A lifetime ambition to be a “public Christian”

John Dickson didn’t set foot inside a church until he was 16.

“I had a hunch about spiritual things. I remember as a ten year old saying the Lord’s prayer in the old-fashioned form. The whole thing made no sense to me, but I said it nonetheless.”

Dickson was taught the prayer by his babysitter, but it wasn’t until one of his year nine teachers at school made an impression on him that he began to think seriously about faith.

“She was generous, funny and clever … and answered all the questions I had,” Dickson said.

Out of school hours, the teacher read the four gospels to a group of interested students. Dickson was amongst them.

“It was the person of Jesus that captivated me. I became a fan of Jesus, and then at 16 became a follower.”

After losing his dad in a plane accident at the age of 9, he says he had “acted out” for most of his teenage years.

“I think I was just a jerk. I hardly worked at school. I got into quite a few fights. I was a bit of a bully.”

But once he’d become a follower of Jesus, there was an almost instant change.

“I realised that this One who I had become enamoured with in the gospels was not a bully. He had immense power, combined with humility.
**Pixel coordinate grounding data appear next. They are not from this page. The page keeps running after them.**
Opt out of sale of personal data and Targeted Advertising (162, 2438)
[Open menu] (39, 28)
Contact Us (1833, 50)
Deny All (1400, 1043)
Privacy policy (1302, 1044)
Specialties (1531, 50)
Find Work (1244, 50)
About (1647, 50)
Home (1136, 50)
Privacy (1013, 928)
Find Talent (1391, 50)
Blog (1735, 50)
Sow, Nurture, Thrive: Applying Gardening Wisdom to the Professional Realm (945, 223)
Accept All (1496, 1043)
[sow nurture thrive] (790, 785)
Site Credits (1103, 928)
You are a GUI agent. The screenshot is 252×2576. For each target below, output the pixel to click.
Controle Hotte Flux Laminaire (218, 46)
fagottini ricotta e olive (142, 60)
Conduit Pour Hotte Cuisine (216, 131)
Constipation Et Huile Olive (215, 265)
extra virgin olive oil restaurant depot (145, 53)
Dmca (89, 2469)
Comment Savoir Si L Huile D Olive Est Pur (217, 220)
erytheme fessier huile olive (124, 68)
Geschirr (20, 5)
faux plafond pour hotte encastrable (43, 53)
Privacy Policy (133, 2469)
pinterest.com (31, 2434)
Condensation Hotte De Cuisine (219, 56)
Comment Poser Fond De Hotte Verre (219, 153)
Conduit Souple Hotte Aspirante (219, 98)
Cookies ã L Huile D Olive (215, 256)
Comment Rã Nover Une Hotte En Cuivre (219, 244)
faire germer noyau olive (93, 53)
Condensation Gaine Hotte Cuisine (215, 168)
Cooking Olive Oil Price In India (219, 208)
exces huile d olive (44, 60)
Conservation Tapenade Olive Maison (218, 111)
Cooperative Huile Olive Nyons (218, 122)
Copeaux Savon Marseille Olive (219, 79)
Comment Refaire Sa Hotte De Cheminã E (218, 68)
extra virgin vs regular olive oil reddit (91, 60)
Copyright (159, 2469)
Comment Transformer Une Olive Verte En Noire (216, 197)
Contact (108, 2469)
It messed with my head. It made me think, ‘I should probably not pick fights.’”

Even at 16, Dickson says he felt the need to tell other people about the person of Jesus who he had recently discovered.

“I thought, ‘How can we get this out there? It’s amazing news! It’s terrible that so few people know about it.’ My mates and I thought we should start a band and play in pubs and clubs and talk about our faith between songs.”

The band, ‘In The Silence’, became a full time gig for Dickson after school. He travelled around Australia and the world with his band mates, several of whom had become Christians through the same high school teacher.

“We would play five to six shows a week, coming to towns at the invitation of churches, play in their pubs and clubs and share our faith. We were trying to promote Christ.”

“We had occasions where people threw their beer cans at us in the pub. Often though people just put up with our Christian spiels. We’d sometimes speak for 10 minutes between songs.”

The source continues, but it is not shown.